In June 2019, the UN-REDD Programme was invited to give an Earth Speakers talk at the Global Landscapes Forum, held in Bonn, Germany. Josep Garí, member of the UN-REDD management group, offered a personal account of the innovative efforts to combine indigenous knowledge with national policy to address the deforestation tragedy. He focused on two UN-REDD partner countries that have devoted significant efforts into stakeholder engagement: the Democratic Republic of the Congo and Colombia.

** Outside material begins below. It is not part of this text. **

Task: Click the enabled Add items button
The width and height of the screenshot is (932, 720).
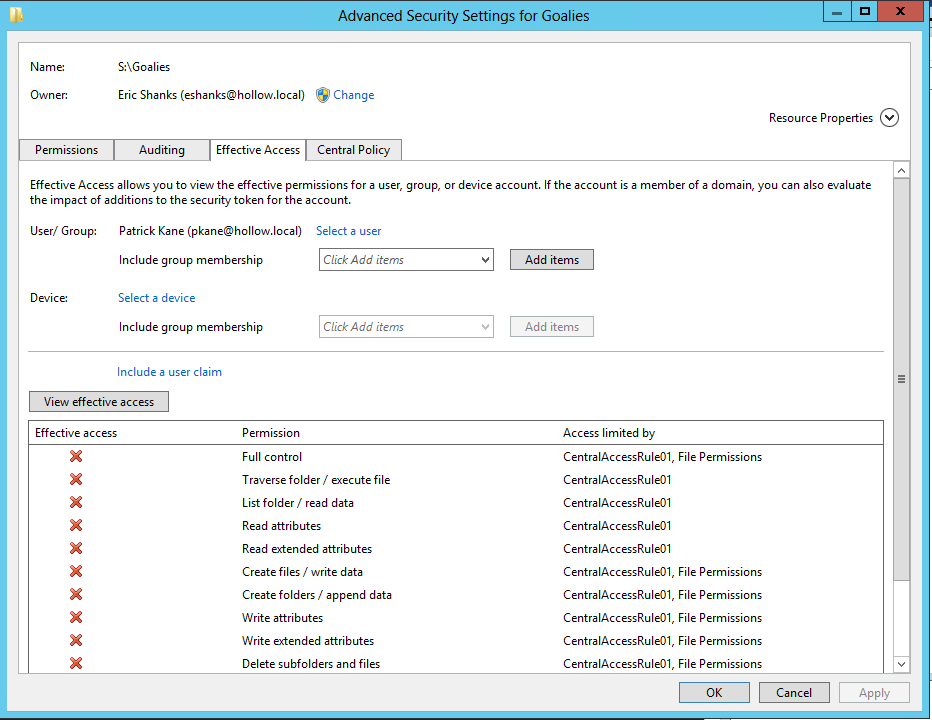Action: pos(552,260)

The talk – available both in video and through a lecture paper – illustrates how connecting indigenous knowledge with climate finance is drawing up innovative pathways for sustainability, including overdue reforms for the sustainable governance of lands and forests, and actions to recognise community rights. The two cases show how the practice of stakeholder engagement and the priority care for social inclusion have advanced a rights-based approach to development, not just in the sphere of climate policy, or REDD+, but also more broadly with respect to national development planning, structural land-use reforms and legislative work. As Josep Garí notes, "mobilising diverse stakeholders and their knowledge systems, particularly indigenous peoples and indigenous knowledge, proves a catalyst of policy innovations and reforms", adding: "this is particularly valuable for the sustainable governance of lands and forests, to mobilise international climate finance and to generate solid partnerships for territorial sustainability."

Forests are a defining ecosystem to test and demonstrate the pact between people and the planet that is so urgently required in this century. Listening to indigenous voices, integrating indigenous knowledge and promoting indigenous rights are essential tasks to realise this pact around forests. In this vein, the UN-REDD partnership has helped countries advance inclusive and rights-oriented approaches to address chronic deforestation, as the cases of the Democratic Republic of the Congo and Colombia illustrate. Attending, integrating and empowering the knowledge of indigenous peoples, and their associated rights, prove to be a catalyst of policy changes towards sustainability. As Josep Garí concludes his paper, "indigenous knowledge does not belong to the past; actually, it can drive nations to the future: to a future of sustainability, where forests are protected to sustain local livelihoods, to nurture biodiversity and to safeguard our global climate."